Accountants — Is Codex worth a second look for spreadsheet work?
This was a quiet AI week — the labs were busy with research papers and one bizarre OpenAI training mishap involving goblins, but almost nothing shipped that changes what you can do in your business today.
Jeff Brook
AI Researcher — Founder, AI Daily News
This was a quiet AI week — the labs were busy with research papers and one bizarre OpenAI training mishap involving goblins, but almost nothing shipped that changes what you can do in your business today. Use that quiet to get more out of the AI subscriptions already on your bank statement.
Accountants — Is Codex worth a second look for spreadsheet work?
OpenAI repositioned Codex this week as a general workhorse — not just for coders, but for organising research, cleaning up spreadsheets, drafting decks, and writing summaries. If you already pay for ChatGPT Plus or Business, Codex is included in your plan. Hand it a messy client CSV this week and ask for a one-page summary before your next review meeting. If it saves you twenty minutes once, the experiment paid for itself.
Trades — Quiet AI week
Nothing AI-relevant moved for trades this week — focus on what's already on your plate.
Retail & Hospitality — Quiet AI week
Nothing AI-relevant moved for retail and hospitality this week — focus on what's already on your plate.
Agencies & Marketing — Can ChatGPT draft your next client deck?
OpenAI is pushing Codex hard as a deck-and-summary tool now, not just a coding assistant. For any agency already paying for ChatGPT Plus, that means trying it on your next pitch deck or weekly client report on the same subscription you have. One experiment this week — feed it your client brief and ask for a draft outline — will tell you whether to drop it back in the toolbox or start using it weekly.
Professional Services — Use the AI you already pay for
The honest read of the news this week, per AI Daily News itself: nothing new to buy. If your firm already pays for ChatGPT, Microsoft Copilot, or Google Gemini and only uses it for the occasional email, this is the week to push it harder — research summaries, first-draft client letters, meeting note tidy-ups. OpenAI's Codex update is specifically aimed at organising research and producing summaries; for legal, consultancy and surveying work, that is directly the part of your week that eats your evenings.
Manufacturing & Wholesale — Quiet AI week
Nothing AI-relevant moved for manufacturing and wholesale this week — focus on what's already on your plate.

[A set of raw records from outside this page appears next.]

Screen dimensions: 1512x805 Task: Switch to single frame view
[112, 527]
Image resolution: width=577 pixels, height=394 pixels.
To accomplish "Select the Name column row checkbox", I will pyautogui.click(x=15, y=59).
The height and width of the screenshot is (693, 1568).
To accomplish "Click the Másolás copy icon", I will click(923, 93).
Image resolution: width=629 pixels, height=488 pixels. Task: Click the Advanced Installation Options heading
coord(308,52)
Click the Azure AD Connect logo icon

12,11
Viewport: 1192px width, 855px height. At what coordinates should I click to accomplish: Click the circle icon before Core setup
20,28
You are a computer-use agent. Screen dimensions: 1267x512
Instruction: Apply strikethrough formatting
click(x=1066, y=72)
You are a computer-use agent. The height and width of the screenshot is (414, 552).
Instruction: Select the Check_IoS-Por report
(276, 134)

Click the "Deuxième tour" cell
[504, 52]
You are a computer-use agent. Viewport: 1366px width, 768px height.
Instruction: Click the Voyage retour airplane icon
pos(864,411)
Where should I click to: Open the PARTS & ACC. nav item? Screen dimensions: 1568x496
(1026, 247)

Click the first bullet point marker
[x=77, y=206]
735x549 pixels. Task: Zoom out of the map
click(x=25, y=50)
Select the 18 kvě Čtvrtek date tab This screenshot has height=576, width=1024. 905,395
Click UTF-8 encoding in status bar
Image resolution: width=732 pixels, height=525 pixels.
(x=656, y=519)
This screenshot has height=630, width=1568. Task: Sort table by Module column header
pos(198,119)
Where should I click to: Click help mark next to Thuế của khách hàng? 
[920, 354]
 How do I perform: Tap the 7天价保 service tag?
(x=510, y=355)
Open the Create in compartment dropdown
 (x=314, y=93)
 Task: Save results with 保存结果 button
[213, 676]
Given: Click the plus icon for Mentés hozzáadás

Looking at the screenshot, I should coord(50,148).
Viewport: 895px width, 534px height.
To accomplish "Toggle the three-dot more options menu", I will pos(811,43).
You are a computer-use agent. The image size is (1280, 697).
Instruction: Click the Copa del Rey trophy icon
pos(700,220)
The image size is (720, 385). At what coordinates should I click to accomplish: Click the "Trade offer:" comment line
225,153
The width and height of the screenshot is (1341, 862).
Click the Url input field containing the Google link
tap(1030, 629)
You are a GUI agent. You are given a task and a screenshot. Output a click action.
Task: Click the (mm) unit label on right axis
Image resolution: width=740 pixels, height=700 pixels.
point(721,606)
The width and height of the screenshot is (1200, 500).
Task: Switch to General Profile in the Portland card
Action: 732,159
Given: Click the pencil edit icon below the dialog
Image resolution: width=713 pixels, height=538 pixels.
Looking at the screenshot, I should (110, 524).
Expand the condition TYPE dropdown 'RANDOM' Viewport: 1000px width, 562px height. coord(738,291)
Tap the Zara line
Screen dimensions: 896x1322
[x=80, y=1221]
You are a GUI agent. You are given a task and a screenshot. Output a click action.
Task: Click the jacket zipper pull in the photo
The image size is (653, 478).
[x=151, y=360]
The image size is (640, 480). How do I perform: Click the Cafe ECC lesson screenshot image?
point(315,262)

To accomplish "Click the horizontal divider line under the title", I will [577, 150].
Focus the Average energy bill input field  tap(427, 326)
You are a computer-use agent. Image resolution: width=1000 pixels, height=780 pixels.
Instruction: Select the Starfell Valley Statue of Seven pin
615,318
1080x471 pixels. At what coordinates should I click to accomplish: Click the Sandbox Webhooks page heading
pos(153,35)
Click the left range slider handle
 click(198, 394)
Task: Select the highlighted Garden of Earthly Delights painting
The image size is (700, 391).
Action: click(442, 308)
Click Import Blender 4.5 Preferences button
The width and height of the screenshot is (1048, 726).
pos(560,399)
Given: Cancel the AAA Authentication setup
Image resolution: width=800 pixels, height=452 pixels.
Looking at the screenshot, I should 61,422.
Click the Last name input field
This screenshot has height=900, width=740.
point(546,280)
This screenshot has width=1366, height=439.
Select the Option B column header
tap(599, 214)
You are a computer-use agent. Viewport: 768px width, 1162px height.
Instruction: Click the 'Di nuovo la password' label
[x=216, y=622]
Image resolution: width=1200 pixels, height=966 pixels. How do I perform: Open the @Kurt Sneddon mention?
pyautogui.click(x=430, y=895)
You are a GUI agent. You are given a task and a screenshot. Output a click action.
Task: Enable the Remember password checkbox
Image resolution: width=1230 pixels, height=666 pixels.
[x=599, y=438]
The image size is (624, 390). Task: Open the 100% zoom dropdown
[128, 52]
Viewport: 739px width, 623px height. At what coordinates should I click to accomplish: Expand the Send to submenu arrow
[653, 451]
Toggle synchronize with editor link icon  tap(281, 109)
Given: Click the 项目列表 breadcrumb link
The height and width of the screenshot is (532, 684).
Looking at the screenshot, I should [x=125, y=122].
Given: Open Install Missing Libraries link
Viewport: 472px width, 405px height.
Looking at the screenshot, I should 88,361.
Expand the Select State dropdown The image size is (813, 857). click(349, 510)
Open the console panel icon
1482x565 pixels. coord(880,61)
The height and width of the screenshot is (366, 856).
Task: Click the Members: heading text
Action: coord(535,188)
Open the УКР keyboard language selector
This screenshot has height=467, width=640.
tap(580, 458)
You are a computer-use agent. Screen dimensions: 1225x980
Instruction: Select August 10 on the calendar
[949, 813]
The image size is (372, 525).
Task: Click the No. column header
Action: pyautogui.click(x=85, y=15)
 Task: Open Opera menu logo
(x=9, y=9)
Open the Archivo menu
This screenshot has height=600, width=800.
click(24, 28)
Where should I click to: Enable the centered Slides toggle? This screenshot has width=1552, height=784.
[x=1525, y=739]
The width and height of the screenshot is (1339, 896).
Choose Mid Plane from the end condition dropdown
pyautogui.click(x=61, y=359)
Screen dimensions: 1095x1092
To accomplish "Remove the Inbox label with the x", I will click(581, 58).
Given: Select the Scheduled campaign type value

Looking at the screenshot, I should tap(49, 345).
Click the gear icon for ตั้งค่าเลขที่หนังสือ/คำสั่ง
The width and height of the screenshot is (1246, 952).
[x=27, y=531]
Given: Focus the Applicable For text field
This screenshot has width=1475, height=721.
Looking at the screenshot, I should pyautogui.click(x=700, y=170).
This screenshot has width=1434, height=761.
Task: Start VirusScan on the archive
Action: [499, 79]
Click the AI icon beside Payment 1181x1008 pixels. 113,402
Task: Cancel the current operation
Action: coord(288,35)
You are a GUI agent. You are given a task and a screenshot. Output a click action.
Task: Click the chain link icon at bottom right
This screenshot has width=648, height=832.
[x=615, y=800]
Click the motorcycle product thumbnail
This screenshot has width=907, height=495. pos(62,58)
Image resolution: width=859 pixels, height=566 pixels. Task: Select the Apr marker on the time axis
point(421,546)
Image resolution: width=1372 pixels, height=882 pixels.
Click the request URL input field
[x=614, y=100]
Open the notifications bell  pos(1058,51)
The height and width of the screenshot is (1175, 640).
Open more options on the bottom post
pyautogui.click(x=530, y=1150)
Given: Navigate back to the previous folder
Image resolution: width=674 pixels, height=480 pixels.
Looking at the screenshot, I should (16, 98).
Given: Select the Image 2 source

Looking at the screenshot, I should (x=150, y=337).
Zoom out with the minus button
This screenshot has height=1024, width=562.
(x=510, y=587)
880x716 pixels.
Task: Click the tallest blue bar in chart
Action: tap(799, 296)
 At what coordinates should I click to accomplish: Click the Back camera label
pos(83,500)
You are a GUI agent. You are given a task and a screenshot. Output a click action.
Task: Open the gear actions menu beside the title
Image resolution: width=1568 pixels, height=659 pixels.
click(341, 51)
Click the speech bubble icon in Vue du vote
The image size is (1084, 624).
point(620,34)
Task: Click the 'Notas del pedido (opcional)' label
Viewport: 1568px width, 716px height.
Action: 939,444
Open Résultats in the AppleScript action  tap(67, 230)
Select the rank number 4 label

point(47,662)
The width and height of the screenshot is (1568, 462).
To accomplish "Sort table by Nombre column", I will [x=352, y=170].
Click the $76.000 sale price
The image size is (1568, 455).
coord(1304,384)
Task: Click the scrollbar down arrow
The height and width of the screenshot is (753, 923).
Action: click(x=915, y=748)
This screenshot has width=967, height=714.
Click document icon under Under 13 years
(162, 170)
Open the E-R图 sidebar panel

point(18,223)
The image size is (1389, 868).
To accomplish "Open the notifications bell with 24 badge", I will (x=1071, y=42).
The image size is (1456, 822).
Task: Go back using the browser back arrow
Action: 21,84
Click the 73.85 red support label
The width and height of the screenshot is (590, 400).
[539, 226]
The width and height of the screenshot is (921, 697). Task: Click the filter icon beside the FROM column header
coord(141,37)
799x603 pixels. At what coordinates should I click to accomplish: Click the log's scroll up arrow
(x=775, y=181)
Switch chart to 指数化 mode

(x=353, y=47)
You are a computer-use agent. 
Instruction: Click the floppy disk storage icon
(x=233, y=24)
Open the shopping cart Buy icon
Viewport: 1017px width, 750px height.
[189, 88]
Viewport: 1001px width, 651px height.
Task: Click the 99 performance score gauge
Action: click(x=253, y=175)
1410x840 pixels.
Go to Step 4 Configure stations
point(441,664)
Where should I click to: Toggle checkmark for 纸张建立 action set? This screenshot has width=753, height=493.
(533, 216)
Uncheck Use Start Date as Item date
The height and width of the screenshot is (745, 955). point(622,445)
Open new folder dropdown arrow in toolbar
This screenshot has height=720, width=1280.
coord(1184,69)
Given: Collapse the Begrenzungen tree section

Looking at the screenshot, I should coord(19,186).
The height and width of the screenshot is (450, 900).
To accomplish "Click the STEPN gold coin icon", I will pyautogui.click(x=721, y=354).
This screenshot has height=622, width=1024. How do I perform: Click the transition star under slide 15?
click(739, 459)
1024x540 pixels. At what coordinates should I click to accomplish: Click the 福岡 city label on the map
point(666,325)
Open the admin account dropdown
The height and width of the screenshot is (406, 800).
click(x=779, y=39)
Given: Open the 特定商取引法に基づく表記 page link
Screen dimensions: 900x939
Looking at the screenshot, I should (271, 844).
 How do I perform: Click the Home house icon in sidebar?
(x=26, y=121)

Money on the table this week
The big SMB-relevant funding move this week is the Adult Skills Fund 2026-27 grant determination letters, now published by the Department for Education. These letters tell devolved areas — combined authorities and the GLA — how much they have to spend on free or heavily subsidised adult training over the next financial year. The fund covers everything from bookkeeping and customer-service certificates through to digital and AI literacy courses, and you can put your staff forward through a local FE college or training provider. If you have a team member who'd benefit from formal training, ring your nearest college this week and ask what's running under the new allocation — the courses are typically free to the employer, with no wage clawback.
Separately, the UK government announced a co-investment alongside the British Business Bank into Ineffable Intelligence under its Sovereign AI programme. That's not money you can claim, but it's a clear signal that more UK-backed AI funding windows are coming through Innovate UK and the British Business Bank in the months ahead. Worth keeping an eye on Innovate UK's grant page if you're planning to invest in AI tooling next quarter.
Bottom line for the week ahead: a slow AI news week is a gift — push the tools you already pay for harder, and put one staff training enquiry in to your local college while the new fund letters are fresh.